De la difficulté de définir et de délimiter le Moyen – Age

Jacques Le Goff n’aime pas le terme « Moyen – Age », apparu au XIVe siècle sous la plume de l’humaniste italien Pétrarque sous la forme « Medium tempus ». Il regrette, en français, l’évolution dépréciative du mot « moyen » et le mépris pour cette période de l’histoire au XVIIIe et XIXe siècle.

Il fait remonter à l’historien des arts Burckhardt la périodisation que nous utilisons encore, et que collégiens et lycéens apprennent par coeur. Le Moyen – Age commencerait en 476 avec la fin de l’empire romain d’Occident (le sac de Rome par les Hérules) et s’achèverait en 1453 avec la fin de l’empire romain d’Orient (le sac de Byzance par les Turcs). Mais il conteste et trouve ridicule cette délimitation.

Jacques Le Goff préfère parler d’une civilisation de l’Occident médiéval : « nous sommes face à une civilisation ; face à un corps d’une forte cohérence. Cela s’organise à partir des VIe et VIIe siècles, se parachève autour du XIIIe siècle pour se défaire peu à peu au fil des XVIIe, XVIIIe et XIXe siècle. Je préfère d’ailleurs ce mot de corps, très médiéval, à celui de système. Les façon de sentir et de penser, chères à Marc Bloch (…), la perception de l’espace et du temps supposent, sur cette longue période, l’adhésion commune à une conception du monde. » (page 94)

« Cette civilisation se veut une chrétienté, voire le plus souvent « la » Chrétienté – oubliant comme d’habitude l’Eglise d’Orient. Un océan la borde à l’Ouest, qui ne mène nulle part. Vers l’Est et le Sud se trouvent des religions différentes, hostiles et, au fond, païennes. L’Occident médiéval n’a, de surcroît, aucun projet de conquête, contrairement au monde musulman. 
Comme son nom l’indique, la Reconquista espagnole est, en effet, une « reconquête », une ré-appropriation. Même chose pour les Croisades. Les Occidentaux – que les Byzantins nomment Francs et les musulmans Roumis (Romains) – ne prétendent pas conquérir de nouveaux domaines. Ils croient se réinstaller sur la terre des origines : la Palestine leur semble tout aussi naturellement chrétienne que Rome. Si Byzance paraît à beaucoup une ville étrangère, il n’en va pas de même pour Jérusalem, où mourut et ressuscita le Christ. Et Jérusalem, les cartes erronées le montrent à l’envi, se trouve au centre du monde. » (pages 114 – 115)

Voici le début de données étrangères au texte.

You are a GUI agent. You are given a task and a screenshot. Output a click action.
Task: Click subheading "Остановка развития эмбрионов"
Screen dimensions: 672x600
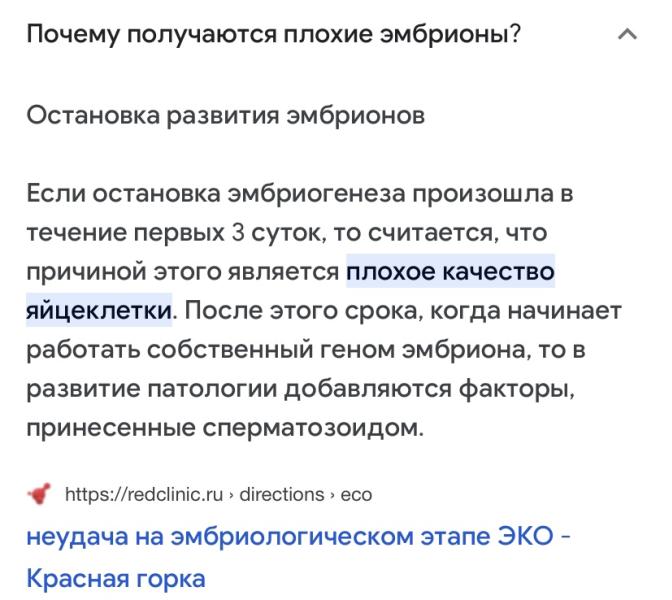coord(225,115)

« Politiquement, on peut penser que le Moyen Age s’achève au cours des guerres de Religion. Le principe célèbre : cujus regio, ejus religion ( à lieu – dit, religion – dite), ne fait certes qu’entériner une habitude médiévale. Un lieu, un seigneurs, des coutumes. »
(…)
« En revanche, un mot apparaît : celui de religion. Il est absolument étranger au Moyen Age. Tout était religion. (…) L’acceptation actuelle du mot remonte au XVIe siècle. Cette émergence du concept de religion marque – elle – une véritable rupture puisqu’elle invite à se penser éventuellement hors de la religion, considérée comme un phénomène relatif, du moins mis à distance. On peut « choisir ».
En tant que « vision du monde », le Moyen Age persiste au contraire dans les deux camps. Il ne se défait qu’avec l’essor de l’esprit scientifique, à partir de Copernic (1473 – 1543) et jusqu’à Newton (1642 – 1727). Si l’on considère, enfin, la technologie et la vie sociale, le Moyen Age dure jusqu’au XVIIIe siècle. Il cède alors progressivement la place  à la révolution industrielle, quand s’accentue la rupture avec l’économie rurale. l’émergence de la notion de marché, la prise de conscience de phénomènes spécifiquement économiques annoncent un basculement. » (pages 59 – 60)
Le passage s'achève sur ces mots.